E viene confermata la decisione di ridurre la manifestazione uomo da quattro a tre giorni “per venire incontro alle richieste di massima concentrazione ed economia delle spese che ci arrivano dagli espositori”, prosegue Agostino Poletto, direttore generale di Pitti Immagine. “E, per quanto riguarda filati, confermiamo la sede di Stazione Leopolda, già prevista per l’edizione di febbraio poi cancellata, perché insieme ai filatori la giudichiamo molto adatta a un allestimento concepito, in termini funzionali ed estetici, per una fase oggettivamente extra ordinaria. Sul piano organizzativo e della sicurezza in Fortezza da Basso, come nelle altre sedi, siamo già preparati – lo eravamo già in effetti – e ci stiamo coordinando con tutti i soggetti istituzionali (Comune, Regione, Ministeri) e privati (vettori, aeroporti, stazioni, alberghi etc.) coinvolti nell’attività fieristica complessiva. L’intero ciclo estivo sarà caratterizzato da una forte integrazione tra il formato fisico e quello digitale, cercando di sfruttare tutte le possibilità di ampiezza e profondità del servizio che essi offrono”.

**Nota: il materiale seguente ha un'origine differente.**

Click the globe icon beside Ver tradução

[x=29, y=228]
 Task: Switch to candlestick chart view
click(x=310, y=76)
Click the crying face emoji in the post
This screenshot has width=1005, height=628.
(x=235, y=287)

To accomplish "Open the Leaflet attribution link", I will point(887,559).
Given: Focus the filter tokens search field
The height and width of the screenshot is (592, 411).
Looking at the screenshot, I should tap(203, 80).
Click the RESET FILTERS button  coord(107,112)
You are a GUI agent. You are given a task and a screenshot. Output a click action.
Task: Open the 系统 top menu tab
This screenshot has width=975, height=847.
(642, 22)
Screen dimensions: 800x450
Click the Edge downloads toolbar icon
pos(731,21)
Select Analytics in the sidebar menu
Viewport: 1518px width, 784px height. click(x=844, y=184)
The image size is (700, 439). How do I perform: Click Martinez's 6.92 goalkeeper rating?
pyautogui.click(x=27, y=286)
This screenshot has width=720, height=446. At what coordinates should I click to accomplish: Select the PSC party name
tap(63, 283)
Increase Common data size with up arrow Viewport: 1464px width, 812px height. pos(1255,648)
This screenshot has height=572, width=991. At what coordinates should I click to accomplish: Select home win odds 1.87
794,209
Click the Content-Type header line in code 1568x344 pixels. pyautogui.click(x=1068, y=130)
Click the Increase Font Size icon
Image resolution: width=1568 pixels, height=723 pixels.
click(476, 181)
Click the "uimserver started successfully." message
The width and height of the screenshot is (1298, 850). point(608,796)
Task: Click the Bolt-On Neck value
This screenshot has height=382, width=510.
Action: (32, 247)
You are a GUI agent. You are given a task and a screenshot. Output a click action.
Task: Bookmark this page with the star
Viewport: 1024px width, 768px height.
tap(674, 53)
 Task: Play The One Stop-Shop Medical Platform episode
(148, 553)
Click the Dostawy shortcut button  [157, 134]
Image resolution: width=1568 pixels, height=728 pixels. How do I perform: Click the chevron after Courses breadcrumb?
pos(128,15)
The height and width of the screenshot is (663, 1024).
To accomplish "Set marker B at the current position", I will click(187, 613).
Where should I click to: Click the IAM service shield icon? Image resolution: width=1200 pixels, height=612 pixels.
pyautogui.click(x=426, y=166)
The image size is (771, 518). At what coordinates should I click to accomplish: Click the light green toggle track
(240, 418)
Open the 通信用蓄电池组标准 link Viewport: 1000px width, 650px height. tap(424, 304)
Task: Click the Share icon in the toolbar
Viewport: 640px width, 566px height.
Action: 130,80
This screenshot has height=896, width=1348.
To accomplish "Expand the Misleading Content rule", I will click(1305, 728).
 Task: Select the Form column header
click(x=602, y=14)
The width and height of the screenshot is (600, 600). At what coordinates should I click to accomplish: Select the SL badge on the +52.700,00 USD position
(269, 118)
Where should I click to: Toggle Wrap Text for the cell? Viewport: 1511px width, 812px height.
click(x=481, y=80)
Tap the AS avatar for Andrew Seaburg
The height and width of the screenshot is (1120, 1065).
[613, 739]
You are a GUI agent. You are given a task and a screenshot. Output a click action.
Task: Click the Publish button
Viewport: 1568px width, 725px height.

“Infine – conclude Poletto – una nota su Taste: sulla base del DPCM appena emanato, abbiamo cancellato la data fissata (10-12 aprile) e abbiamo deciso di tenere il salone a fine giugno, in una collocazione di calendario che si inserisce nella sequenza degli altri nostri saloni, e confermando come location la Fortezza da Basso, la cui superficie consente un’efficace organizzazione degli spazi in funzione dei distanziamenti richiesti. Siamo più che determinati a realizzare il salone con la qualità e la vivacità di sempre, le tante e convinte adesioni che abbiamo raccolto finora ci dicono che la direzione è quella giusta.”